This I Believe

Jack - Coquille, Oregon
Entered on April 19, 2007
Age Group: 65+


Do you believe in angels? I do. My angels are not the little cherubim that flit around the heavens as depicted in Botticelli’s paintings.

My angels are people who show up in my life when I need a lift, and and cheer me with a word, a smile, or a good deed.

I first became aware of such a being in August 1941, when I was fifteen. My parents had separated and my father had left our home in Youngstown, Ohio to live in Southern California.

My mother was unable to find employment in Youngstown, and decided to go to California and negotiate a reconciliation. She and I were on a train, the Santa Fe Scout heading West. I was feeling very blue, having left my beloved home town, school and pals. I had sold my bicycle and given Peanuts, my dog, to some friends. We had sold our home and nearly everything dear to us to start a new life in California.

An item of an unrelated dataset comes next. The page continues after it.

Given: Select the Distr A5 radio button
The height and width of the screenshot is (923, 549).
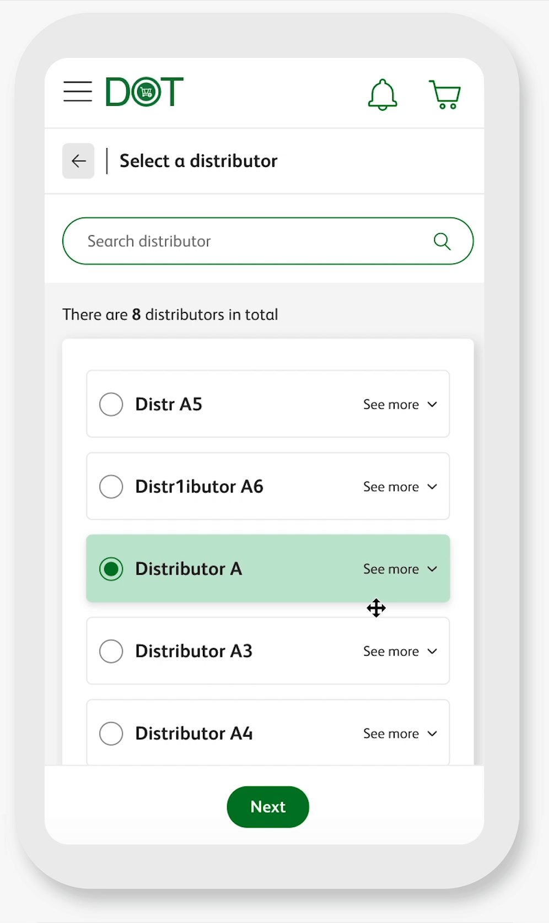Looking at the screenshot, I should coord(111,404).
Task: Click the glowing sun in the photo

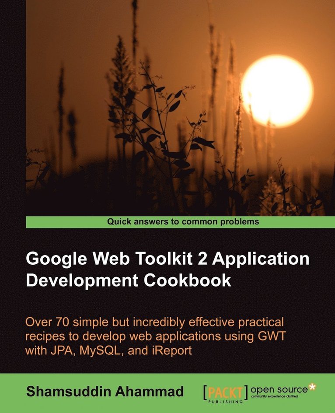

On the third day of our journey, the Scout pulled into Winslow, Arizona to refuel, discharge and pick up passengers. As we slowly started to leave the station I looked out the window and saw a young man on the station platorm who certainly looked like a real, live cowboy. I waived at him and he smiled and winked, as if to say, “Don’t worry, partner, everything’s gonna be O. K. This gave my spirits a big boost, and I felt good. Yes, this was an angel!

Another angel was Cal. I met Cal in 1948 when I worked at a Texaco station. I was newly married and going to college on the G.I.Bill. Every time Cal came to the station, he always had something positive to say. He never failed to compliment me on my work no matter how small the task I performed in servicing his car. He also gave me a great deal of encouragement in my educational pursuits. I’m sure Cal was an angel.

A few years ago, on my way to play tuba in the Bay Area Concert Band practice, one of my tires went flat. I bagan to gather the tools necessary to change the wheel when a young man pulled up behind my Ranger pickup. Waiving me aside he changed the wheel. He refused payment; but then, angels have no use for money.

In the late 1950’s I was Vice President of the Southern California Hot Jazz Society. This is an organization for musicians, and others interested in playing or listening to Traditiional New Orleans Jazz. A music director would select five to eight musicians who would play a set of five or six traditional Jazz pieces and another set would perform. This was near the decline of the “Dixieland Revival” of the mid-1940’s. Be-bop had nearly replaced Swing and Rock and Roll was becomming all the rage. Public interest in Traditional Jazz bagan to wane, and many of the old time Jazz mucians were without a “gig.” Consequently, the Southern California Hot Jazz Society gave them a chance to play, an to keep their “chops up.”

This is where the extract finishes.